Due to the size of the equipment and the fact you need thousands of gallons of hazardous chemicals nearby, it might be safe to assume that such a laser was not used in the battle for the Baghdad airport or anywhere else. But was a smaller version used? There is the Tactical High Energy Laser (THEL), for instance, a joint project with Israel. The THEL has a mobile counterpart (MTHEL), and between 2000 to 2004, shot down artillery rockets and shells, mortar rounds, and low-flying drones.

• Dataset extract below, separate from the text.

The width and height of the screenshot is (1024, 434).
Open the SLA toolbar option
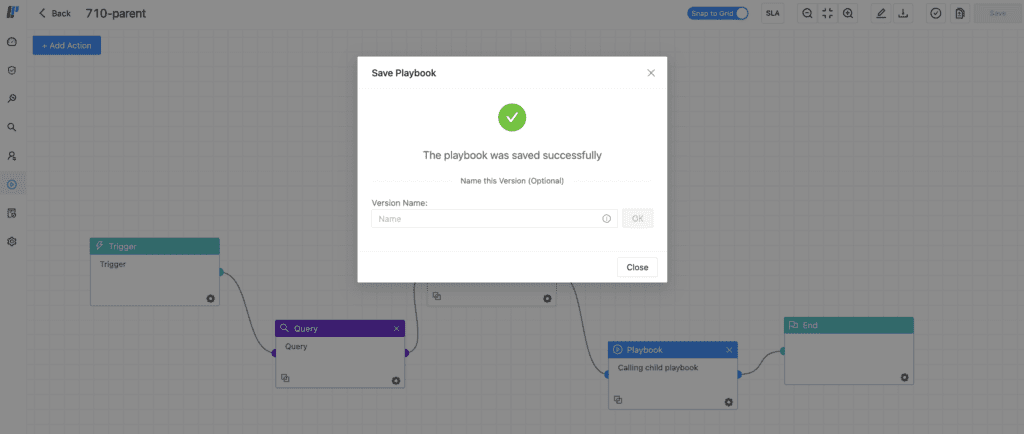[773, 13]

The program's funding was cut-off in 2006, however. Similar to the ABL, another chemical laser still surviving is the Advanced Tactical Laser or ATL, which is loaded onto a C-130 aircraft. In September of 2009, the ATL completed its first air-to-ground engagement with a movable target. It melted a hole in the fender of a moving vehicle, said the US military and Boeing, the ATL's civilian contractor. Another liquid laser making serious progress is the HELLADS, or the, which is projected by 2012 of having a power level of a 150 kilowatts, but weighing only 1,300 pounds, which according to Wired, would make it ten times lighter than other liquid laser systems.